Secret Weblog Highlights

Martijn Faassen

2019-09-24 22:45

This is an old blog by now. I started it in 2005. But I'm not old! No way!

Over the years I wrote a lot of stuff. Sprinkled throughout are entries that I think are still relevant. So if you'd like, join me in my little journey through the history of my secret weblog. Warning: it's mostly about software development in one way or another.

In a few places I will brag about my uncanny ability to invent future web development trends just in time -- around the same time other people are more successfully inventing them.

What is Pythonic?

What is Pythonic? from 2005 is one of the earliest entries in my blog, and one of the most popular ones. It's because it answers a question many who learn Python will ask: what the heck does "Pythonic?" mean?

Programming

Under-engineering, over-engineering, right-engineering talks about the careful balancing act we have to do as developers: what's the Goldilocks zone of engineering complexity for a particular problem?

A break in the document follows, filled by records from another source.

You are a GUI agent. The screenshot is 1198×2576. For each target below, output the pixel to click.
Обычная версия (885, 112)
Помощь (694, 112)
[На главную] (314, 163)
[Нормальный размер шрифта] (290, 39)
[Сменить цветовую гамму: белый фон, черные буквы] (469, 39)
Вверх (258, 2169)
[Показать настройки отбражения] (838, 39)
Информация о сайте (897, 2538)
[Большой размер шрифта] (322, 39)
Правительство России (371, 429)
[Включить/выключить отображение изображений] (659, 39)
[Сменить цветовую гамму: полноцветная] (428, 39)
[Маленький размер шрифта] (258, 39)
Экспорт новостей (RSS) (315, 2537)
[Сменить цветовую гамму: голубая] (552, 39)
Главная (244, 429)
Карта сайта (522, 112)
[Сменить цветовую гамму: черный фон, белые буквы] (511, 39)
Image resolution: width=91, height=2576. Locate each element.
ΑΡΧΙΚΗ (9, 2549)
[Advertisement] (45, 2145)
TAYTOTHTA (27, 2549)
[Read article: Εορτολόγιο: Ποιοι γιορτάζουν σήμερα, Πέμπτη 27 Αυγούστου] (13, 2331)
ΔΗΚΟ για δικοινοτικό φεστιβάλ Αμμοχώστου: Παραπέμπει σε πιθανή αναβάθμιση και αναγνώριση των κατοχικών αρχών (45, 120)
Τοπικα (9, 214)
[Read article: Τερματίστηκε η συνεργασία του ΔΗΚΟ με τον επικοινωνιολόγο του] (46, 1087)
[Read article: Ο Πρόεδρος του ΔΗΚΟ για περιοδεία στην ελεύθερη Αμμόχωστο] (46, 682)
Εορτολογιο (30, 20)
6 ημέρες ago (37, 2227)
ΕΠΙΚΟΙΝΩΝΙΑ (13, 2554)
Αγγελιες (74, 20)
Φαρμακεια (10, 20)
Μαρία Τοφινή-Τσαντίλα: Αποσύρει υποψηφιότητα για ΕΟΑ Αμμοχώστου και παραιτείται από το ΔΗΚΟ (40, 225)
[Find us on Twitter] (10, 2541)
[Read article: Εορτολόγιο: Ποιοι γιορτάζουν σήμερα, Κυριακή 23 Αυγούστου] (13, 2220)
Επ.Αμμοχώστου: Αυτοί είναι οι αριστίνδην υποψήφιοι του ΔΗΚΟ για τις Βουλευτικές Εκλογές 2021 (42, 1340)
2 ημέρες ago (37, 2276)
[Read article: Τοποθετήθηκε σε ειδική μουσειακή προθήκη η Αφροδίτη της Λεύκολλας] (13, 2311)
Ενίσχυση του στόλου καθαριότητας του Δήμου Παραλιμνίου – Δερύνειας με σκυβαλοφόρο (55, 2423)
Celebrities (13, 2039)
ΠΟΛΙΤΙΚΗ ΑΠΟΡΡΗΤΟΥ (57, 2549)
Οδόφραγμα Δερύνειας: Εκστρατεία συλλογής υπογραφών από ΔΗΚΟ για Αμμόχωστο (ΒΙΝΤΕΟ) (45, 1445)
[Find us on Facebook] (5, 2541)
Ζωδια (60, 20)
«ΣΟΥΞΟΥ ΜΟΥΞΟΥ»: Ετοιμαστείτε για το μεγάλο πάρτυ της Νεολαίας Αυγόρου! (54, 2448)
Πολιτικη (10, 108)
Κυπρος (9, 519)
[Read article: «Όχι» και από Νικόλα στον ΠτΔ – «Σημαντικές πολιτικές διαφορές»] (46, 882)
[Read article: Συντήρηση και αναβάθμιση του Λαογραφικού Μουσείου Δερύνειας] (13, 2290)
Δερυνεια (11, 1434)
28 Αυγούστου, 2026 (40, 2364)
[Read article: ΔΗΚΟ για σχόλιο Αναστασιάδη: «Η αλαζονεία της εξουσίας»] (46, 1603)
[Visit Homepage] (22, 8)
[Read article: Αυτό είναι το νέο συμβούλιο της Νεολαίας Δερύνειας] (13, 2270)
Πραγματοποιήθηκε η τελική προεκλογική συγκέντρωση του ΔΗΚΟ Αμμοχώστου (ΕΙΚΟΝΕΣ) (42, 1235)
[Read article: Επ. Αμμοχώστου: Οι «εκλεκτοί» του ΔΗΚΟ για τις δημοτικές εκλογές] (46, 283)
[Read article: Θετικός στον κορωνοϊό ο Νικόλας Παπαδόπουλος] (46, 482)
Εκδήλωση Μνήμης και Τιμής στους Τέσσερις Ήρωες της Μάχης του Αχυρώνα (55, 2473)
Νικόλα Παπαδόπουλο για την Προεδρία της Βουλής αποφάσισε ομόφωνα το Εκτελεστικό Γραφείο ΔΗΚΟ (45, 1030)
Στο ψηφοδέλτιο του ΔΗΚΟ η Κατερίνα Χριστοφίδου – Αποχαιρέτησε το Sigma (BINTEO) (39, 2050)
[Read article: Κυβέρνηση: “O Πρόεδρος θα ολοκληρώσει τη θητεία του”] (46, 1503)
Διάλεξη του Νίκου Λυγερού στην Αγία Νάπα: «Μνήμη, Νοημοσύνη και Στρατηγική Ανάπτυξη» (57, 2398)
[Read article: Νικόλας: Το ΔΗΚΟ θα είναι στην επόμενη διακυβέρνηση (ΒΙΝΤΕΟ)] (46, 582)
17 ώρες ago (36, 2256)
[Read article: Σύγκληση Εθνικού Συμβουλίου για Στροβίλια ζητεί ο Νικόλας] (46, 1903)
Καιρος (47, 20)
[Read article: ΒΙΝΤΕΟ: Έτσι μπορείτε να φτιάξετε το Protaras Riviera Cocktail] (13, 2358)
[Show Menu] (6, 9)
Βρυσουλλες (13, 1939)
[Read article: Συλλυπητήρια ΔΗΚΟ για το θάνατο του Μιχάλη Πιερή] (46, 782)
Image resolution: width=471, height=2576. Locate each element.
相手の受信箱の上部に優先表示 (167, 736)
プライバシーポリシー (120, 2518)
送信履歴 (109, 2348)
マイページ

Debugging Strategy: easy stuff first gives the following advice: even though the bug can't possibly be caused by a thing, if that thing is quick and easy to check, check anyway.

The Story of None is a series of posts about how to deal with None/null/undefined in software. It touches on guard clauses, validation and normalization.

Life at the Boundaries: Conversion and Validation goes into application layering and what we do at the boundaries. A lot of creative software development is establishing and guarding boundaries in applications and frameworks.

Punctuated Equilibrium in Software is a case study of the conceptual changes that happened over the course of a few years in one of the software libraries I wrote.

And just recently I wrote Refactoring to Multiple Exit Points.

Python 3 transition

Last year (2018), I read an article on lwn that said the following:

The switch from Python 2 to 3 is a huge job; one might guess that it is orders of magnitude larger than anyone had anticipated back in the heady days of Python 3000 (around 2007, say).

Anyone, you say? In 2007, I wrote Brief Python 3000 thoughts. The Greek myth of Cassandra resonates with me now. I am glad the end of this transition now appears to be in sight at last.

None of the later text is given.